There were times when meetings on information technologies in HR were just amazingly boring. And not because the topic itself was boring (which couldn’t be boring by definition), but because it was updated a little and couldn’t reach the innovative one.

Absolutely normal. While we are talking about the future of the HR function, practices and tools, touching upon the essence of a rather conservative by nature and duty sphere, we cannot afford to go to extremes.

Yes, society is changing, yes, collaboration is changing form, yes, expectations are changing, yes, the HR function itself in 2020 will be very, very different from what is happening now, but the foundation, the basis will remain the same.

A company can develop (and even fail) on some of today’s burning topics that will be the norm tomorrow, but what it cannot afford is the slightest failure in the concept of “heredity. Refusing to recognize evolution is dangerous, but forgetting one’s past is also dangerous.

Digital transformation is not done with an “or” union, only with an “i”. And this is to a function that is often seen only as a black hole for investment, often crowded: how to achieve perfection by evolving?

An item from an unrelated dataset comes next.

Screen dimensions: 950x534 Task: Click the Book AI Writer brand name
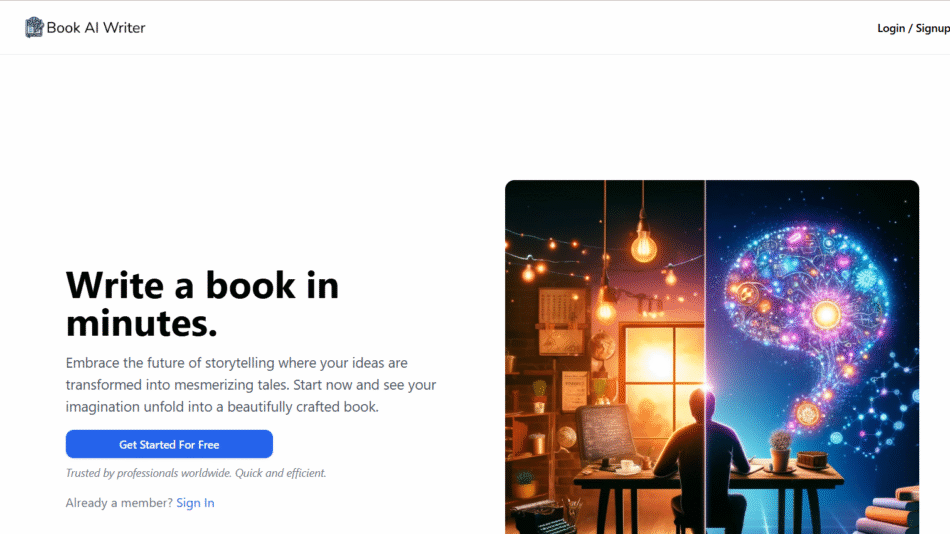[96, 28]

Manufacturers of HR solutions are focused on the end user

We don’t talk to HR people about their profession anymore, but instead we emphasize that we will deliver the right services directly to the employees. The back office becomes a front office, the employee becomes a consumer and sells the profit to HR, which becomes a profit, ricocheting from the HR function.

The point is that we provide our employees with the service they like, and we make a profit out of it. Looking at it from a different angle, why go where you can’t go? We are not talking about managing human resources, but about providing services to people (one thing does not exclude the other, we remember). Manage human resources to provide resources to people.

Let’s see what happens to heredity. There are no options when new services are provided only with a historical look at the old ones. It is necessary to surpass the old in order to overtake the new.

And we see the same logic as those who are starting now. Whatever we talk about, whether it’s about historically accepted functions or new services, they all focus on the fact that the end user is not just HR.

To sum it up:

  • Consumption: A user is a customer who requires practices, tools and services that are the same as those he or she has used before.
  • Subject change: Many tools are given directly to employees instead of HR hands
  • Self-service: services that do not require specialist support. On request
  • Experience: it consists in providing services as a tool to meet needs

Recruitment clean-up? The intranet portal should be worth the cost of the cost. At the moment it means that it achieves its goal – comfort and benefit for end users – employees.

There is a tendency for employees to be interested in such topics as “comfort”, “health”, “efficiency”, when they do not have to make unnecessary movements to achieve results at work and at the same time preserve their personal life and individuality.

Initially, HR processes were built for the convenience of HRs, through which employees received benefits and mutual assistance, now there is a process of refocusing, which will allow employees to receive information and services without the global intervention of HRa in everyone’s business.

For a long time HR has been a technical work – to search, search, search, follow, but now it will go farther than we can imagine. The question of whether the HR psychologist will no longer be standing.

Information technology market in recruitment is being updated

The way we work is changing, the employees are changing, and little by little the company accepts this reality. And we can no longer afford to live and work with this new reality using only the approaches and tools we have had so far.

What has changed, from our point of view, is that until now, tools have been more of a brake to transformation (or an excuse for transformation), whereas now they have become a platform and a way for HR to transform their processes. When both necessity and solution are gathered in one place and nothing happens, why look for the culprit somewhere else?